- _What is being asked_
Down to the last line, retype the records below exactly and skip the pictures.

- _Data for processing_
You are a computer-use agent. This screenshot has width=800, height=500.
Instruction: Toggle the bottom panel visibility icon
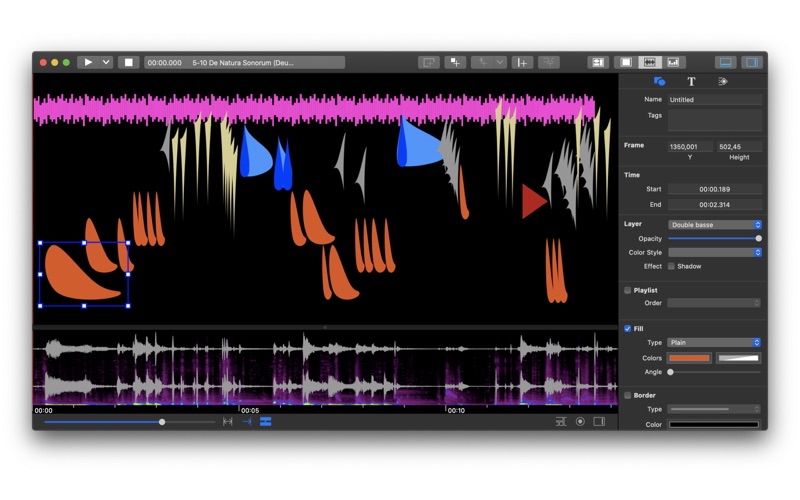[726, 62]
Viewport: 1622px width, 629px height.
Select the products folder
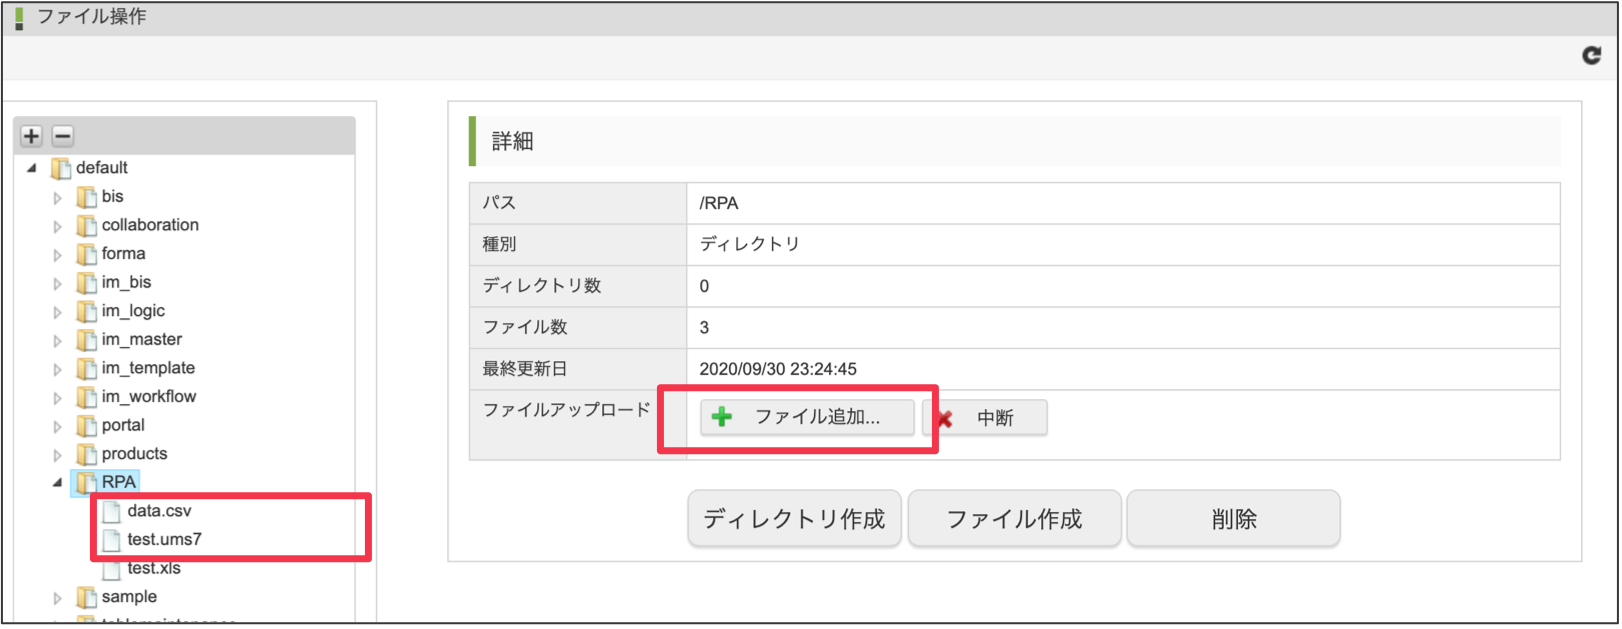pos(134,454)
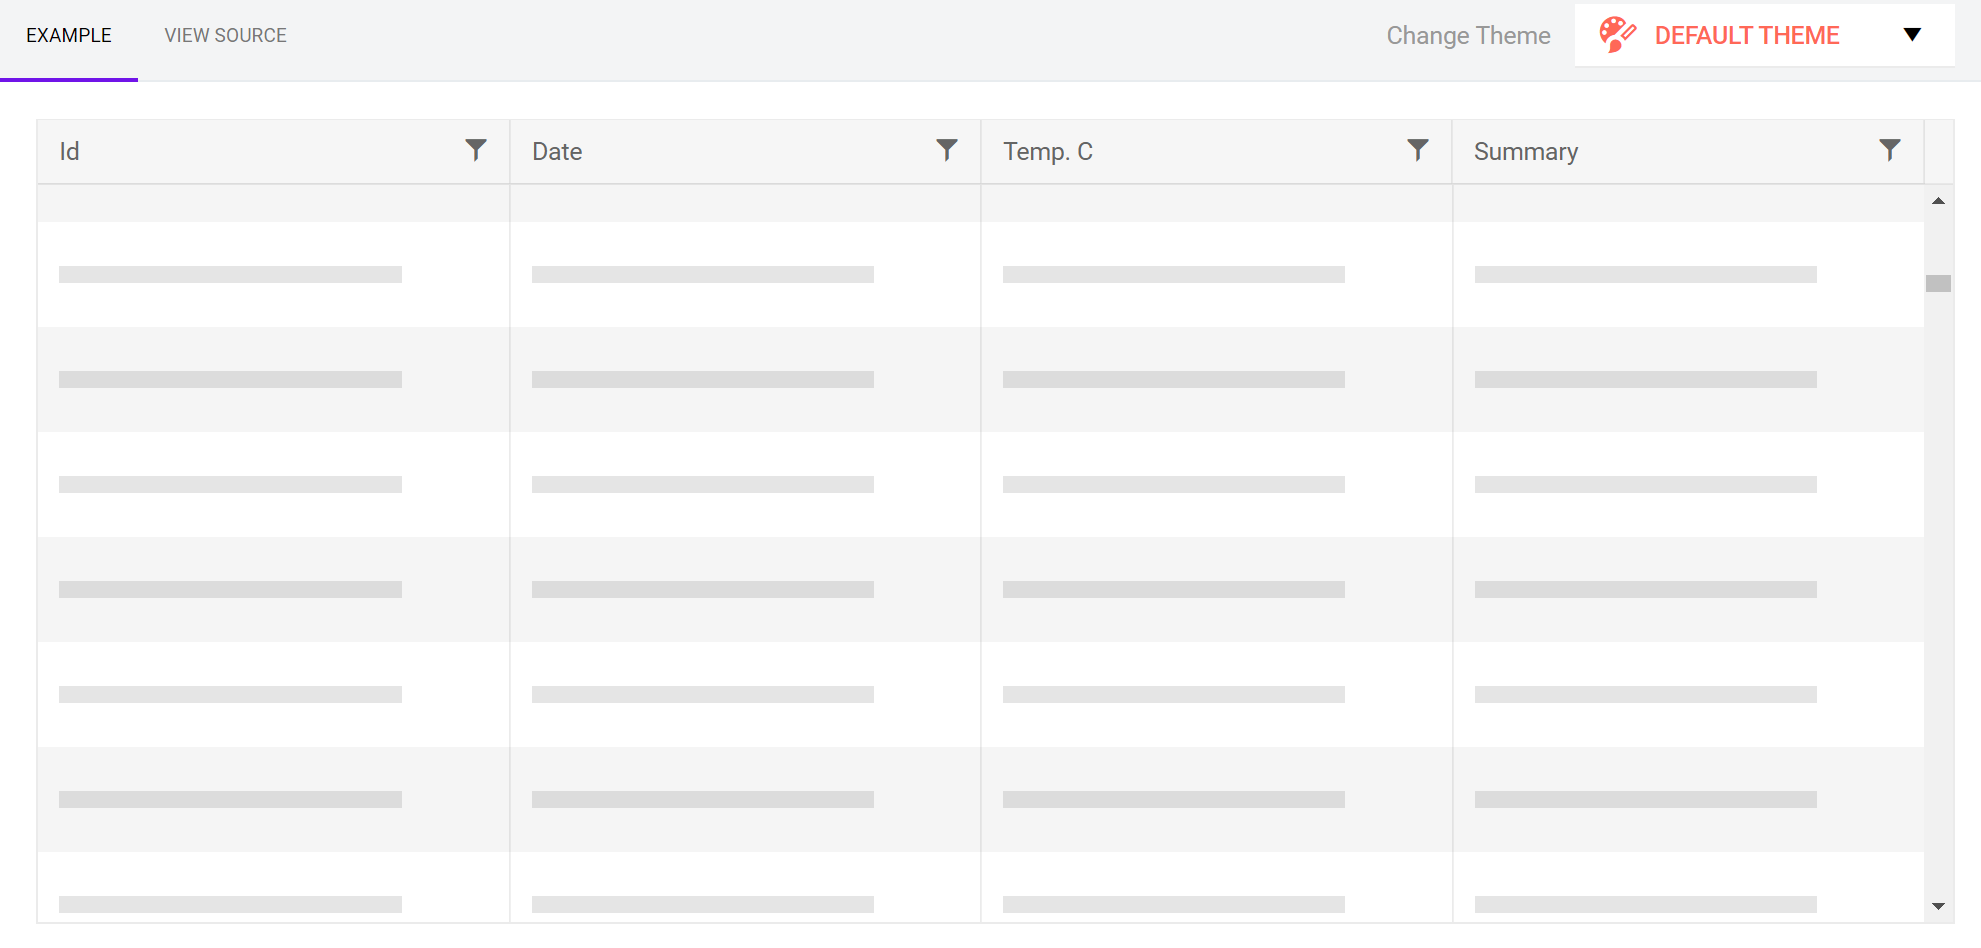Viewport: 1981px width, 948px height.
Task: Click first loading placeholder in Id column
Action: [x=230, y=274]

- _Task output_
You are a computer-use agent. This screenshot has width=800, height=500.
Instruction: Toggle the bottom panel visibility icon
[726, 62]
Viewport: 1622px width, 629px height.
Select the products folder
pos(134,454)
Viewport: 1981px width, 948px height.
Task: Click first loading placeholder in Id column
Action: [x=230, y=274]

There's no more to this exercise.